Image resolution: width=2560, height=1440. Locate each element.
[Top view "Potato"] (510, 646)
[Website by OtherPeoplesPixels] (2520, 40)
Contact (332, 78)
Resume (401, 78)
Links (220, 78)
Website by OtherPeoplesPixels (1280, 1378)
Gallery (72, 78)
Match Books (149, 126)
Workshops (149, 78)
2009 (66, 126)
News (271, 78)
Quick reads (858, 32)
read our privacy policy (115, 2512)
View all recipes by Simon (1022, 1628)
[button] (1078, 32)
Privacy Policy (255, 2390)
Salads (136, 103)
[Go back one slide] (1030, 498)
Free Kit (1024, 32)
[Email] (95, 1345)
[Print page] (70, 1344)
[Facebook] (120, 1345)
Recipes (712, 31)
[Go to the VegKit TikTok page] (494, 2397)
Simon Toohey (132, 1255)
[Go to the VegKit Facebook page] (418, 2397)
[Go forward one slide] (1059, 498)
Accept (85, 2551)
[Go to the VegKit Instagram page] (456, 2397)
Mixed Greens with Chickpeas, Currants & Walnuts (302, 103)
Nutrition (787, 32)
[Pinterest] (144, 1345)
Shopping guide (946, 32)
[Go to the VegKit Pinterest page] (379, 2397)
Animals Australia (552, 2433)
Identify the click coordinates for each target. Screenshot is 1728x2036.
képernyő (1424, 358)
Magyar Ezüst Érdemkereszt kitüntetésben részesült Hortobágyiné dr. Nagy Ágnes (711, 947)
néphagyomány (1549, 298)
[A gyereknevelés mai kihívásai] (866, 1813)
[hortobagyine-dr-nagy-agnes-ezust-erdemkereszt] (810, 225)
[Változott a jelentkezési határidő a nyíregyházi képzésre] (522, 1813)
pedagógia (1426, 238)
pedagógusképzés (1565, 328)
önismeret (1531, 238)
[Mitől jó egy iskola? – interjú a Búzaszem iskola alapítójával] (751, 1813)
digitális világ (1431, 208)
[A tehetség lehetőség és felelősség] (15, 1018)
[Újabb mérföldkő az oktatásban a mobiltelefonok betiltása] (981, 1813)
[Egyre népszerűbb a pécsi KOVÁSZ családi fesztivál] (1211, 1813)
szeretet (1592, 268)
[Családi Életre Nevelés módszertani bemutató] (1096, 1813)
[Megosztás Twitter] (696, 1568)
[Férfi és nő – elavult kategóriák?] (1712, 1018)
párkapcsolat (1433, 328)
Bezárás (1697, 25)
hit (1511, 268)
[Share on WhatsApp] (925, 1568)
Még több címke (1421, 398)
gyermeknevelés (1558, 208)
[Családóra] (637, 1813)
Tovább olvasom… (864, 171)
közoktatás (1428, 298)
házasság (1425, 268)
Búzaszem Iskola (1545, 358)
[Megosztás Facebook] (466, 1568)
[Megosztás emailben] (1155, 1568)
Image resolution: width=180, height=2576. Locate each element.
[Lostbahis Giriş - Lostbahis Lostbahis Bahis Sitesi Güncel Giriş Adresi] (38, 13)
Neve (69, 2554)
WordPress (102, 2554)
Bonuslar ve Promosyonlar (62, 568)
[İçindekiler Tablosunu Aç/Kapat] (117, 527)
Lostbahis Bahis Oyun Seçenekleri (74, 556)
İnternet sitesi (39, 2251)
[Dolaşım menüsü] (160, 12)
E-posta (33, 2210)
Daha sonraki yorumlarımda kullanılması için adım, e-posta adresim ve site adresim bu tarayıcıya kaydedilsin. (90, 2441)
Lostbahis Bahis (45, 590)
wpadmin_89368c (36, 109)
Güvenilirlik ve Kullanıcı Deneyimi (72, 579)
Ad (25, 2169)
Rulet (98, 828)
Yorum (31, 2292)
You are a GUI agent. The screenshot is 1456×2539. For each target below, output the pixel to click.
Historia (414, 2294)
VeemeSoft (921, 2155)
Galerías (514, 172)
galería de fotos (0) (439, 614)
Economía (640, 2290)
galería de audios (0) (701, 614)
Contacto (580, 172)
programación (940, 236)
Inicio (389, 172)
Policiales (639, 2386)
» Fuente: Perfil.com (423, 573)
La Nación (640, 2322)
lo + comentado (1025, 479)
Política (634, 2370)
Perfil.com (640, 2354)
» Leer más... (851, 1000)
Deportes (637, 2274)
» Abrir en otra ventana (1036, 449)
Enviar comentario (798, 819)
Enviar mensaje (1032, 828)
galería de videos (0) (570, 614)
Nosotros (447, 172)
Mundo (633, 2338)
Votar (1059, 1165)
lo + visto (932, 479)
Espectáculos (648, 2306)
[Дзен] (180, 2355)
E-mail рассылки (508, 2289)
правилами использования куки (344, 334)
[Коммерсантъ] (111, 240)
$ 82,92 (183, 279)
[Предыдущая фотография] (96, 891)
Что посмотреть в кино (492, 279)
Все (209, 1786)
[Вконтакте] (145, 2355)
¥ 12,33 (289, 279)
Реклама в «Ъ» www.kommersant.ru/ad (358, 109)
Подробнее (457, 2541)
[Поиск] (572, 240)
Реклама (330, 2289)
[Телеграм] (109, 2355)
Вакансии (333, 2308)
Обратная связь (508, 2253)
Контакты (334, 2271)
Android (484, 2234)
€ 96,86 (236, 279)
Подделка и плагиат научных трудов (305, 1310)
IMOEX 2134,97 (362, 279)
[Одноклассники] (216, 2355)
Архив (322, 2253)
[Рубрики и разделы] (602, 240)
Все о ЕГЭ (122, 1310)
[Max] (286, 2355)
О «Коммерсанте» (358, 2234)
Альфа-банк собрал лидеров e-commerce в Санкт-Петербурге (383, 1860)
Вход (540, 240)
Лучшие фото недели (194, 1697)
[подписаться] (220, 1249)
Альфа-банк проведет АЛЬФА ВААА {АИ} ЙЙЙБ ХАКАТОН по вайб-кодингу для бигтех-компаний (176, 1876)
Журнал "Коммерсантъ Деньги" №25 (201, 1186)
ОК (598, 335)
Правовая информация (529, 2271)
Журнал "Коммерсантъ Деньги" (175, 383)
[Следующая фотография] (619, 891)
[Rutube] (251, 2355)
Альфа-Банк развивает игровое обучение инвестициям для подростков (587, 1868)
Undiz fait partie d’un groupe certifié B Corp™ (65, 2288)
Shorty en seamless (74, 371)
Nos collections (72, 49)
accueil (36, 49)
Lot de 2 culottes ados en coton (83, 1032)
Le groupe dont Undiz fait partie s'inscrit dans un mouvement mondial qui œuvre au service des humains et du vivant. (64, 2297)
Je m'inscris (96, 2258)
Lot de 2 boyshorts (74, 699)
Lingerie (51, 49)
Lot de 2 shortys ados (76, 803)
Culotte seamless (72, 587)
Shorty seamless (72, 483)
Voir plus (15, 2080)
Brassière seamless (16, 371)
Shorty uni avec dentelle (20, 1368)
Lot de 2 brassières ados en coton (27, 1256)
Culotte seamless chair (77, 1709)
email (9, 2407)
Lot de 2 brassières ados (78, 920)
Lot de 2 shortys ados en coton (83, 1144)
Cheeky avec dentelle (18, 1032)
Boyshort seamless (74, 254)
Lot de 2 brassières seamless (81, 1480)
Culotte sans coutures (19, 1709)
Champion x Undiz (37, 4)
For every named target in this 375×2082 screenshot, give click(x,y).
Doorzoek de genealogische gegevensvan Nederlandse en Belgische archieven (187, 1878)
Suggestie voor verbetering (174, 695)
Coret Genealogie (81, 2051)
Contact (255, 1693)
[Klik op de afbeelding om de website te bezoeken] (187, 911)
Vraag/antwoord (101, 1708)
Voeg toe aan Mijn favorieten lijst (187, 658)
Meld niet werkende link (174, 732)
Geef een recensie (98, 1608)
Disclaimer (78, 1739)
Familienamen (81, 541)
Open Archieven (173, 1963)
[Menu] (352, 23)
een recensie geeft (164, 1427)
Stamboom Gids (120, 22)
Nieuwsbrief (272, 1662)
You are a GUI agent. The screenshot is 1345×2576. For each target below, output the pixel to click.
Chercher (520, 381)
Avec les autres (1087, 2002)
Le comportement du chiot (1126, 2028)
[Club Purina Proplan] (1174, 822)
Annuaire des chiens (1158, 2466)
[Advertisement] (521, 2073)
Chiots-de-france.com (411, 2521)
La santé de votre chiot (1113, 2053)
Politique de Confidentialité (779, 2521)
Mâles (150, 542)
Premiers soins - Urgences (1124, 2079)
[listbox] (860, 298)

--------------------

Reproduce exactly the line that contains "[Klik op de" together with each line after it to the end of the entries; include no other lines.

[Klik op de afbeelding om de website te bezoeken] (187, 911)
Vraag/antwoord (101, 1708)
Voeg toe aan Mijn favorieten lijst (187, 658)
Meld niet werkende link (174, 732)
Geef een recensie (98, 1608)
Disclaimer (78, 1739)
Familienamen (81, 541)
Open Archieven (173, 1963)
[Menu] (352, 23)
een recensie geeft (164, 1427)
Stamboom Gids (120, 22)
Nieuwsbrief (272, 1662)
You are a GUI agent. The screenshot is 1345×2576. For each target below, output the pixel to click.
Chercher (520, 381)
Avec les autres (1087, 2002)
Le comportement du chiot (1126, 2028)
[Club Purina Proplan] (1174, 822)
Annuaire des chiens (1158, 2466)
[Advertisement] (521, 2073)
Chiots-de-france.com (411, 2521)
La santé de votre chiot (1113, 2053)
Politique de Confidentialité (779, 2521)
Mâles (150, 542)
Premiers soins - Urgences (1124, 2079)
[listbox] (860, 298)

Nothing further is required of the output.